CAST
TECNICO ARTISTICO
Sceneggiatura
e Regia: Tinto Brass
Fotografia: Daniele Nannuzzi
Scenografia: Carlo De Marino
Costumi: Alberto Moretti, Alessandro Lai
Musica: Ennio Morricone
Montaggio: Tinto Brass
Prodotto da: Giuseppe Colombo
(Italia, 2002)
Durata: 128’
Distribuzione cinematografica: Eagle Pictures
PERSONAGGI
E INTERPRETI
Livia:
Anna Galiena
Helmut: Gabriel Garko
Ugo: Franco Branciaroli
Carlo: Antonio Salines
Elsa: Simona Borioni

Asolo,
Marzo 1945. Livia Mazzoni è l’avvenente moglie di un Papavero del
Minculpop, che un bel giorno perde la testa per un ambiguo ed immorale
Tenente delle SS, Helmuth Schultz, insieme al quale si trascina in una
spirale di incandescenti esperienze erotiche. Il racconto di questa
avventura viene narrato con un lungo flashback, articolato attraverso il
viaggio che Livia compie insieme al vizioso avvocato del marito, un
tenace spasimante, per tornare a Venezia e ricongiungersi al suo
incestuoso amore. Durante il tragitto, la donna rievoca le tappe
salienti della deriva sessuale che ha travolto la sua esistenza ed il
suo destino, persa tra i vicoli di una città sino ad allora lontana,
traboccante di sordidi individui e di esistenze lascive.
Il
nuovo lavoro di Tinto Brass soffre delle debolezze comuni ad ognuno dei
suoi ultimi prodotti, analogamente carenti di qualunque dettaglio
intervenga a determinare il rendimento qualitativo di un film, dalla
ripresa al montaggio, dalla struttura al ritmo, arrivando perfino a
sbagliare un grottesco doppiaggio.
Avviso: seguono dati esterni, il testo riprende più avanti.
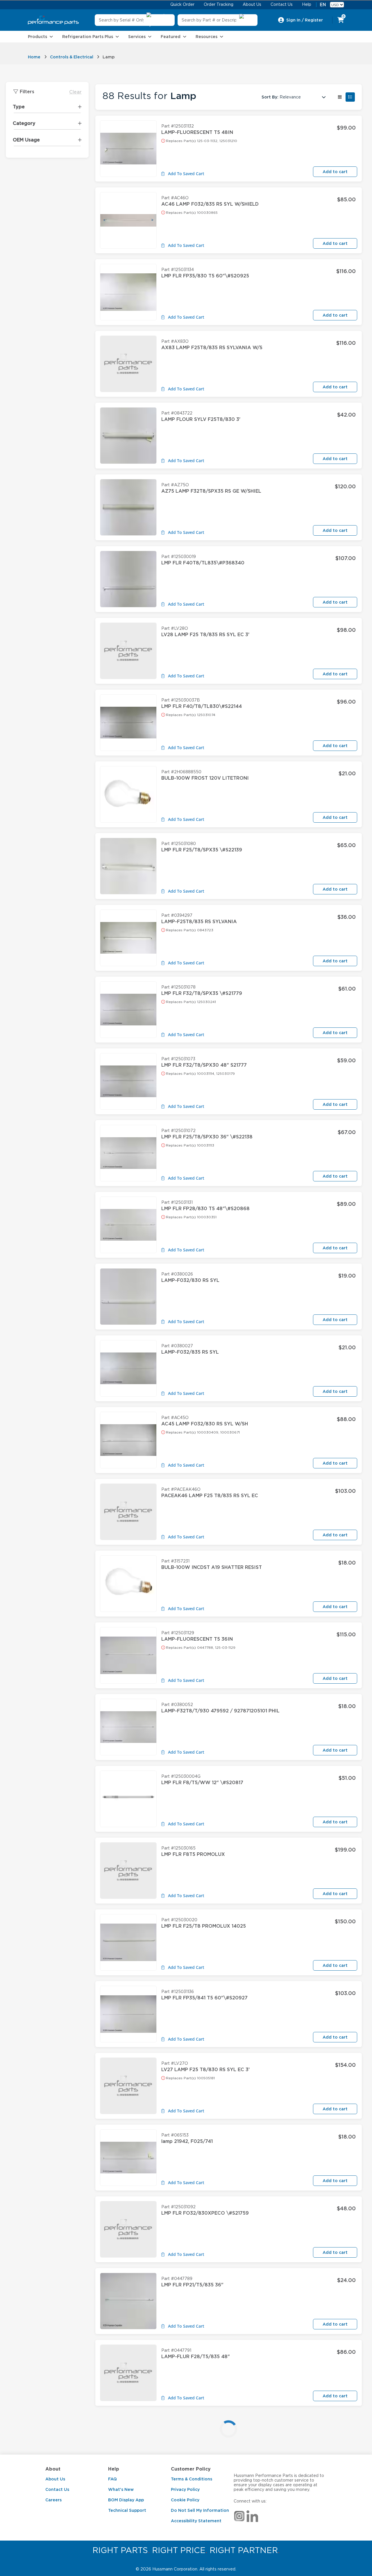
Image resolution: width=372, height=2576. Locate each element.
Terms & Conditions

La lussuria che ritrae attraverso il
suo vocabolario arido e imbarbarito cessa di essere irritante nel
momento in cui, abbandonandosi al ridicolo, cede senza misura alla
tentazione di prodigarsi in imbarazzanti citazioni, che preferiamo non
segnalare. Distante sia dal racconto di Camillo
Boito che dal capolavoro di Luchino Visconti, “Senso
‘45” è la rappresentazione sfibrata di un erotismo
dozzinale, neanche all’altezza di appagare le comuni
esigenze dei vizi carnali, nonostante il regista sia ancora in grado di
scegliere il corpo di una donna.
Penalizzata
nel suo soccorso dall’inadeguatezza di Anna
Galiena e dall’insufficienza di Gabriel Garko, poi, nulla
può la musica del maestro Ennio Morricone, a cui questa sbiadita
cornice non rende alcuna giustizia. Il sesso di
Tinto Brass, ancora, non sembra in grado di stimolare alcuna eccitazione,
ovunque essa intenda ritrovare la sua genesi, tanto nell’appagamento
dei desideri materiali quanto nell’evocazione di una sensualità
d’autore, poiché spesso tende a rifugiarsi nella farsa. Brass
continua ad offrire furbeschi miraggi da cineasta che dilatano il vuoto
laddove questo già esiste, nella sua fittizia tradizione che ha
difficoltà ad autenticarsi nella cultura dell’erotismo, e più che
altro destinata ad ordinarie ed effimere apparizioni nelle sale
cinematografiche, ove si eclissa sino a scomparire.